# mount usb-stick mit sync > extrem langsam

## schrippe

hi,

wenn ich mit der option -o sync meinen memorystick mounte, sinkt die übertragungsrate auf ca. 20kb/s (gemessen mit mc).

er wird als highspeed device erkannt.  *Quote:*   

> usb-storage: device found at 8
> 
> usb-storage: waiting for device to settle before scanning
> 
>   Vendor: JetFlash  Model: TS256MJF2B        Rev: 2.00
> ...

 

kann das normal sein?

thx

----------

## mathes.s

Hi,

das ist normal, da er nach jedem Schreiben von Daten Bytes die Dateisystemtabelle aktuallisiert. Hiermit ist nicht gemeint das er die Tabelle aktualisiert wenn die Datei geschrieben wurde sondern bei jedem einzelen Byte. Und dies ist um längen langsamer als wenn du es ohne die sync Option mounten würdest, dann wird wohl erst die Tabelle geschrieben wenn du das Device unmountest. Ich hoffe das erklärts. Ich habe leider den Thread nicht mehr gefunden in dem auch Messwert standen. Die Sync Option wird auch erst seit Kernel 2.6.12 (glaube ich) überhaupt für vfat ausgewertet.

mfg Mathes

----------

## pir187

servus,

das problem hatte ich auch schon mal. damals hatte ich (kernel muß so ungefähr < 2.6.12 oder so gewesen sein) sync in der /etc/fstab angegeben und nach einem kernel-update war die übertragungsrate sehr viel niedriger als vorher. das lag daran, daß in vorigen kernels die sync-option gar nicht beachtet wurde und stets zwischengepuffert wurde. mit der neuen kernelversion wurde die option jedoch beachtet und verringerte wie gesagt die datenrate gewaltig.

dies nur am rande...

seit dem nutze ich sync nicht mehr und warte stets, bis der kopiervorgang vollständig abgeschlossen ist. dann erst entferne ich den stick. außerdem kann man den stick nicht eher unmounten, bevor der speicherinhalt nicht auch wirklich geschrieben wurde. zieht man den stick trotz fehlendem sync-flag vor dem regulärenende raus, ist datenverlust quasi vorprogrammiert 8( .

i love my linux system!

pir187

----------

## firefly

sync ist in zusammenhang mit usb-sticks mit fat böse.

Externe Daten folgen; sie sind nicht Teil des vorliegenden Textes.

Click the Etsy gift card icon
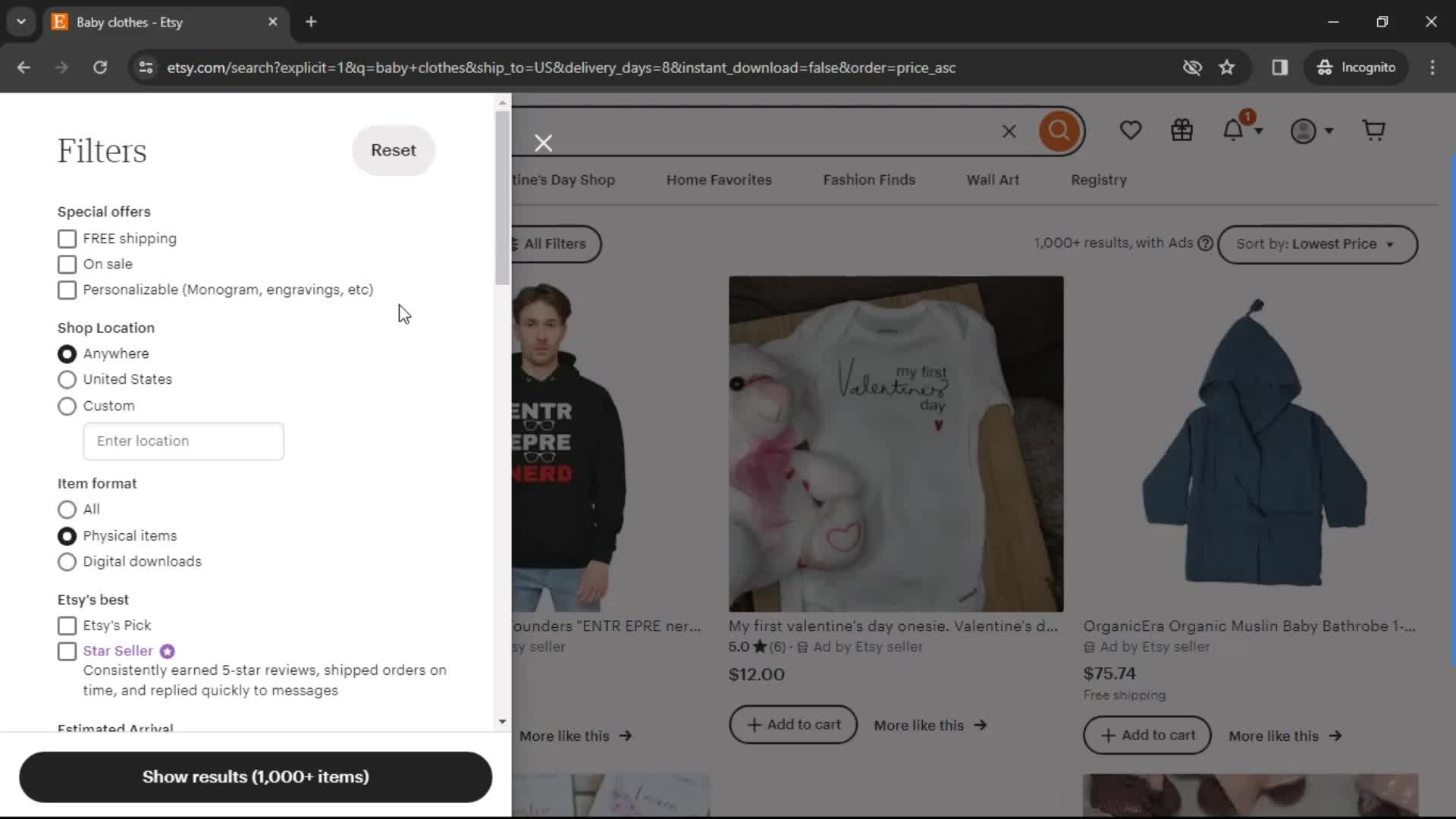 pyautogui.click(x=1182, y=131)
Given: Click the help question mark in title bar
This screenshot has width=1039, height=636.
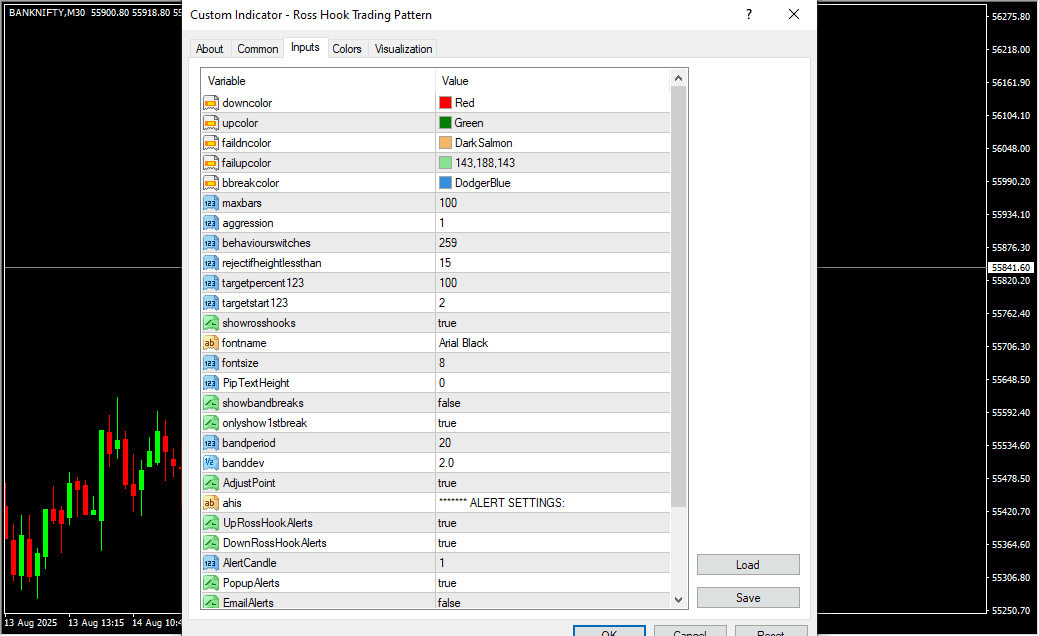Looking at the screenshot, I should pos(749,15).
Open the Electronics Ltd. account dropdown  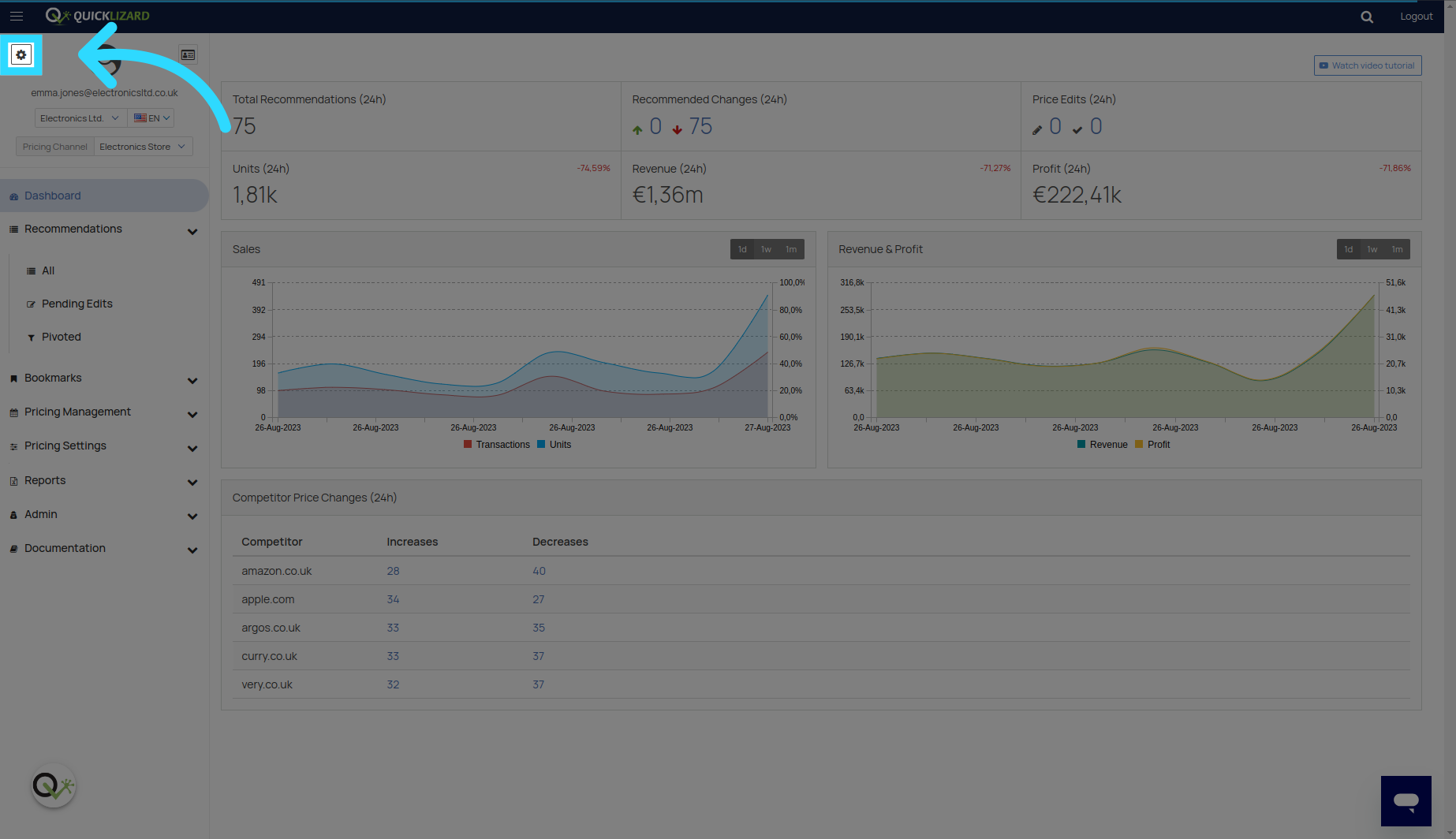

denn dadurch wird recht schnell der stick unbrauchbar.

Das Problem bei Flash-speichern+Fat und die sync option(ab kernel 2.6.12) ist folgendes:

Jede Speicherzelle in einem Flashspeicher hat eine garantierte maximale überschreibbarkeit(in der regel etwa 1 -2 Mio mal).

Bei dem Fat-Fs wird bei jedem schreibvorgang(löschen, Daten draufschreiben oder überschreiben), die Änderung in der FAT(File Allocation Table) verzeichnet. Und das ist auch das Problem, welches Flash-speicher kaputt macht.

Da die FAT am anfang des Speicher liegt, wird dort schnell, wenn man viele daten schreibt/löscht(im synchronen betrieb), die maximale Beschreibbarkeit einiger Speicher-zellen überschritten und die sind dann meistens nicht mehr zu gebrauchen.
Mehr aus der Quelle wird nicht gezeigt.